成長期のサッカー選手は、1日に複数試合をこなすこともあります。しかし、後半になると動きが鈍くなる選手も少なくありません。
これは単なる「根性不足」ではなく、成長期特有の身体の変化やエネルギー不足、トレーニング・回復の偏りが原因です。
ここでは、体力不足の理由と具体的な対策を総合的に解説します。
1. 体力が追いつかない主な理由
① 成長によるエネルギー需要の増大
成長期は骨・筋肉・内臓が急速に発達するため、基礎代謝が高く、練習や試合での消費カロリーも増大します。

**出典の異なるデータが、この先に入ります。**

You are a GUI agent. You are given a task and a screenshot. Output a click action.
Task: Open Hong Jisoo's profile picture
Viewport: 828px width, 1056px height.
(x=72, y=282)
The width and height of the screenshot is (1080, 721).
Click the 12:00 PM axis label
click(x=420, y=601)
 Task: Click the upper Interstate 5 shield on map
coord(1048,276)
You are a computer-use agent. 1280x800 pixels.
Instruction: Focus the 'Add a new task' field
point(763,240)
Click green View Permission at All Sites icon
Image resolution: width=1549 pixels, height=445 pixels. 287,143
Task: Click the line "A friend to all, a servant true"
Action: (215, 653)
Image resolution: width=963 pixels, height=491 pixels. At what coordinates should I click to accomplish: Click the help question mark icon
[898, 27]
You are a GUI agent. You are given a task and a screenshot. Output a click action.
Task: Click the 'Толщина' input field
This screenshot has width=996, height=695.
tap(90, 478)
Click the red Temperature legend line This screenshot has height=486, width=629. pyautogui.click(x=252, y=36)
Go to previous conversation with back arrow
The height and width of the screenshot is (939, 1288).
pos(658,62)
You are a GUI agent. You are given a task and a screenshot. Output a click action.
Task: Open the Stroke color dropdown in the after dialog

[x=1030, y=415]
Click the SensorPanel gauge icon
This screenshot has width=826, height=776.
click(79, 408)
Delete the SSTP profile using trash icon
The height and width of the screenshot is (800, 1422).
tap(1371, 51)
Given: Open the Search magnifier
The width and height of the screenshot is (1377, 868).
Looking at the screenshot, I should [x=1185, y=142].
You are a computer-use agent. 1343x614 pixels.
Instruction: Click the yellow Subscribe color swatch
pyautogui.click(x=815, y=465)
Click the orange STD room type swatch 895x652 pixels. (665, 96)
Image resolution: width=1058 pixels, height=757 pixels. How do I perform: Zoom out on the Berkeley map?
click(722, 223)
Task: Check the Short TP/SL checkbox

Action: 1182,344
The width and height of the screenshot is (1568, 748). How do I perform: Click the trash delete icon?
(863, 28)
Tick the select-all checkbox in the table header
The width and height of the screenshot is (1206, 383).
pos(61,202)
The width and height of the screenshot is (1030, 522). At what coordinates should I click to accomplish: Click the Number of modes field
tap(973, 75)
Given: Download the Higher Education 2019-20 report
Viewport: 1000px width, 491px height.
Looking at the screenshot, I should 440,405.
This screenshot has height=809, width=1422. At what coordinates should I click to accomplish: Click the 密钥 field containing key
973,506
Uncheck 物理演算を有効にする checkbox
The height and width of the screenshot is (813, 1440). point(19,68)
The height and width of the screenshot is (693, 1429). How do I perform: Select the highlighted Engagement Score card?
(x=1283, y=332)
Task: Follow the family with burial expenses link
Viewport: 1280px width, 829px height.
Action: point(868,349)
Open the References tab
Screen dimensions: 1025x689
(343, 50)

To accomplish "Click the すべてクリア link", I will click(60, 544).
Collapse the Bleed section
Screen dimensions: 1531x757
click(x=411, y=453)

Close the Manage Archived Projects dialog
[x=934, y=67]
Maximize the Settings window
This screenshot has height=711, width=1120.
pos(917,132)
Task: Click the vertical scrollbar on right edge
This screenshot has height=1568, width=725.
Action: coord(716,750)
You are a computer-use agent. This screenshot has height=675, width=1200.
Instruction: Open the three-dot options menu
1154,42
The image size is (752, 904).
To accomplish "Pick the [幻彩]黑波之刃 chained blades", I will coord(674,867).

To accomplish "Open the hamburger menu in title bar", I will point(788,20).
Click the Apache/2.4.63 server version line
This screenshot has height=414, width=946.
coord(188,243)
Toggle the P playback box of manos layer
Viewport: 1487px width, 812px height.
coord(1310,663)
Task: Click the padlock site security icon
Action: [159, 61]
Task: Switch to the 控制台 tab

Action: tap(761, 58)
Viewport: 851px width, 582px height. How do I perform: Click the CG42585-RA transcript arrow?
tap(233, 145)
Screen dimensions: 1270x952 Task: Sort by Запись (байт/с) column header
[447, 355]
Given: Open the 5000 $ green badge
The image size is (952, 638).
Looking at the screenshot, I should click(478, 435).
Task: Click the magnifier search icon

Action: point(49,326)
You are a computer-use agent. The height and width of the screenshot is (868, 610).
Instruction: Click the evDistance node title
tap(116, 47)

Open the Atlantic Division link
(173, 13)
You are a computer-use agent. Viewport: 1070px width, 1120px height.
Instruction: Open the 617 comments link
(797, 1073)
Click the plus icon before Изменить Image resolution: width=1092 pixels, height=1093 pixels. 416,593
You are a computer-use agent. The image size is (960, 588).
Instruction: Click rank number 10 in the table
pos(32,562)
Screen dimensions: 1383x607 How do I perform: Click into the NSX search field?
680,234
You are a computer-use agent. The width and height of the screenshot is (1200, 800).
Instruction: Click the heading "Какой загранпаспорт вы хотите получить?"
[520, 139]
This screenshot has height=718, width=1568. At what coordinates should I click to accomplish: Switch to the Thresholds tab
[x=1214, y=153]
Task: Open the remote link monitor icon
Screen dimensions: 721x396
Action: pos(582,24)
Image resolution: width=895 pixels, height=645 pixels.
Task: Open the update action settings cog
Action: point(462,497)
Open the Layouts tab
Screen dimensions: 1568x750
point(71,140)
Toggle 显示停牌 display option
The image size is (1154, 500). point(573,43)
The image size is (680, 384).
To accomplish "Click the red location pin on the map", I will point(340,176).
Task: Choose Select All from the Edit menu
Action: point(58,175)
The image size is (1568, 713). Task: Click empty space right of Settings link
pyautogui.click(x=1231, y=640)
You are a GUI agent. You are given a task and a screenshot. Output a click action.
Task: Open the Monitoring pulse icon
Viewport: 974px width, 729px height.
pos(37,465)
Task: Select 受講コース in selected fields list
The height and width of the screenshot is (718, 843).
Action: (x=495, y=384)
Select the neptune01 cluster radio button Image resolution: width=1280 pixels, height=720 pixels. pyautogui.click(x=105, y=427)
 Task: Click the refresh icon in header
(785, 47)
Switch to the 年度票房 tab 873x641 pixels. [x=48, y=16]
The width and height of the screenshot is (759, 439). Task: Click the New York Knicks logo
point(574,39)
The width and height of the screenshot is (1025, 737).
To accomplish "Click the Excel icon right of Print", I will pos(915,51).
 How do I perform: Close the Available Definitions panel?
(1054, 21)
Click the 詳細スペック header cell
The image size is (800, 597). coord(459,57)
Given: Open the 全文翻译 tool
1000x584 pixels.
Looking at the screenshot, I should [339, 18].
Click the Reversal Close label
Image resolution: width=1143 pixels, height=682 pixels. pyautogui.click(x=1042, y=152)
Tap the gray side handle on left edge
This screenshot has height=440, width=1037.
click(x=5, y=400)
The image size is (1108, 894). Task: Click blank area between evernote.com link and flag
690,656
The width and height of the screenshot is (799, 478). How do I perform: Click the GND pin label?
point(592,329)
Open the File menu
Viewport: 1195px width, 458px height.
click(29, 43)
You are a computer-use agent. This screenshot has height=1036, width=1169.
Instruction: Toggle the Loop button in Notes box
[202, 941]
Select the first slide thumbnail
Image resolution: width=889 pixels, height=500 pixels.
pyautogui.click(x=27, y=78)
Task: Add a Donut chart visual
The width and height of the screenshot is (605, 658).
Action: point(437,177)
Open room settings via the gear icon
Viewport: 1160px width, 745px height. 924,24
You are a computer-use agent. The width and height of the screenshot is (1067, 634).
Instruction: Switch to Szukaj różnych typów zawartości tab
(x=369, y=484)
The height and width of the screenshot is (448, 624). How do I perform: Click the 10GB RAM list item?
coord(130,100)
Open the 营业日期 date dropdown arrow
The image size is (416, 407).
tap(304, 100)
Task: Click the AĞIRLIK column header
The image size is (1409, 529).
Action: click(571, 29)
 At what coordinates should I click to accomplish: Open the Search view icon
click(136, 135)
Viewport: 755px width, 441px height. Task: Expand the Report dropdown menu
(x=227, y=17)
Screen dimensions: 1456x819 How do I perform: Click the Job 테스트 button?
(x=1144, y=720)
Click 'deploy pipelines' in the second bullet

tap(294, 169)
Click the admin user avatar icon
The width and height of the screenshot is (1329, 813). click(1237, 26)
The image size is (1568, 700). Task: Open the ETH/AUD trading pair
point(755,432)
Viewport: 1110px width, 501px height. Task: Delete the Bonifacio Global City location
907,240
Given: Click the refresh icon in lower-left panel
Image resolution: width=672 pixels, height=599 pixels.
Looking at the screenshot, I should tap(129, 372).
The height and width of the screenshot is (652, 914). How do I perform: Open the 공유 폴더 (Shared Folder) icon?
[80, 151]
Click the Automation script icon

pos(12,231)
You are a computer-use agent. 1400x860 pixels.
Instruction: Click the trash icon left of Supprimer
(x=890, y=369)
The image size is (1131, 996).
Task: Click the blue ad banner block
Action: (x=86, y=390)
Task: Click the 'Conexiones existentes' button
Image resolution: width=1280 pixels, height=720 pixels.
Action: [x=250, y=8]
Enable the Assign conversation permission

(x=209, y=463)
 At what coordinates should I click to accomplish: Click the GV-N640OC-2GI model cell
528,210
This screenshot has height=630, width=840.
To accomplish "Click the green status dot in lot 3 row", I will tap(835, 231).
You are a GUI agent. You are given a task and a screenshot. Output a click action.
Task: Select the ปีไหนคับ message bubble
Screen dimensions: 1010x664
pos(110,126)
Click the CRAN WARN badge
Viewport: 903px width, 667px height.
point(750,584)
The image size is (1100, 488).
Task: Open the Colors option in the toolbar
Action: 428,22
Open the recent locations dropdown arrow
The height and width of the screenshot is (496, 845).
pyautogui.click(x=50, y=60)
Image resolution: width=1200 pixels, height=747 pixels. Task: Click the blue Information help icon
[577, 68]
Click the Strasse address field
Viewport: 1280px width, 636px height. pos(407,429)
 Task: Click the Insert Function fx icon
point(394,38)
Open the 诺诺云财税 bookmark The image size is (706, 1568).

エネルギー補給が不足すると、試合後半での動きの鈍化や疲労感につながります。
② 筋力・心肺機能の未発達
- 筋力不足 → キックやダッシュの効率低下
- 心肺機能不足 → 長時間のランニングで酸素供給が追いつかず疲労蓄積
③ 神経系・運動協調の未成熟
成長期は神経系の発達も進行中です。動作がスムーズでない場合、無駄な動きが増え、エネルギー消費が大きくなることがあります。
④ 栄養・水分不足
成長期は特にエネルギー、タンパク質、ビタミン、ミネラルが不足しがちです。
- 炭水化物不足 → 試合中の瞬発力低下
- タンパク質不足 → 筋肉修復の遅れ
- 水分不足 → 体温調節が不十分になり疲労蓄積
2. 食事と補給のポイント
① 炭水化物を中心に、タンパク質も組み合わせる
- 炭水化物 → グリコーゲン補充、持久力維持
- タンパク質 → 筋肉修復、成長サポート
- 専門的背景:運動後30〜60分以内に炭水化物とタンパク質を同時摂取すると筋タンパク合成が最大化され、疲労回復が促進されます。
② 水分・電解質補給
- 発汗により水分・ナトリウム・カリウムが失われるため、スポーツドリンクやゼリー飲料で補給が効果的
③ 間食でエネルギーを補う
- 試合前後や練習間にゼリー飲料やスポーツドリンクを活用
- 手軽にグリコーゲン補充ができ、集中力維持にも有効
3. 日々のトレーニングで体力底上げ
① 心肺機能向上
- HIIT(高強度インターバルトレーニング)は心肺機能・持久力を効率的に高めることが証明されています。
- 成長期では短時間の全力ダッシュ×休憩を組み合わせることで、酸素運搬能力や乳酸耐性が向上します。
② 筋力・パワー強化
- 自重トレーニング(スクワット・プッシュアップ)やラダー・ジャンプなどのプライオメトリクス
- 専門的背景:筋力向上は動作効率を高め、同じエネルギーでより速く・長く動けるようになります。
③ 神経系・協調性の向上
- ステップワーク、ドリブル、パス練習で運動協調性を養う
- 神経筋の協調性が向上すると無駄な動きが減り、疲労蓄積を防げます。
4. セルフケアと回復
① 睡眠の重要性
- 成長ホルモンは睡眠中に分泌され、筋肉・骨・内臓の発達や疲労回復に不可欠
- 推奨:小学生9〜10時間、中高生8〜9時間
② 試合後の回復
- 静的ストレッチでリラックス → 筋肉の緊張を和らげ心理的疲労も軽減
- 軽めのジョグやウォーキングで血流促進 → 疲労物質の除去
③ 栄養補給のタイミング
- 試合後30〜60分以内に炭水化物+タンパク質を摂取
- 水分と電解質も同時に補給
5. まとめ
成長期のサッカー選手が体力的に追いつかないのは、身体の成長・心肺機能・神経系・栄養・休養が複合的に関係しています。
対策としては以下が重要です。
- 炭水化物中心+タンパク質でエネルギーと回復を確保
- 水分・電解質をこまめに補給
- HIITや筋力トレーニングで心肺機能・筋力・協調性を向上
- 睡眠・休養を優先
- 静的ストレッチでリラックス、血流促進
これらを総合的に実践することで、複数試合でも最後まで動ける身体を作ることができます。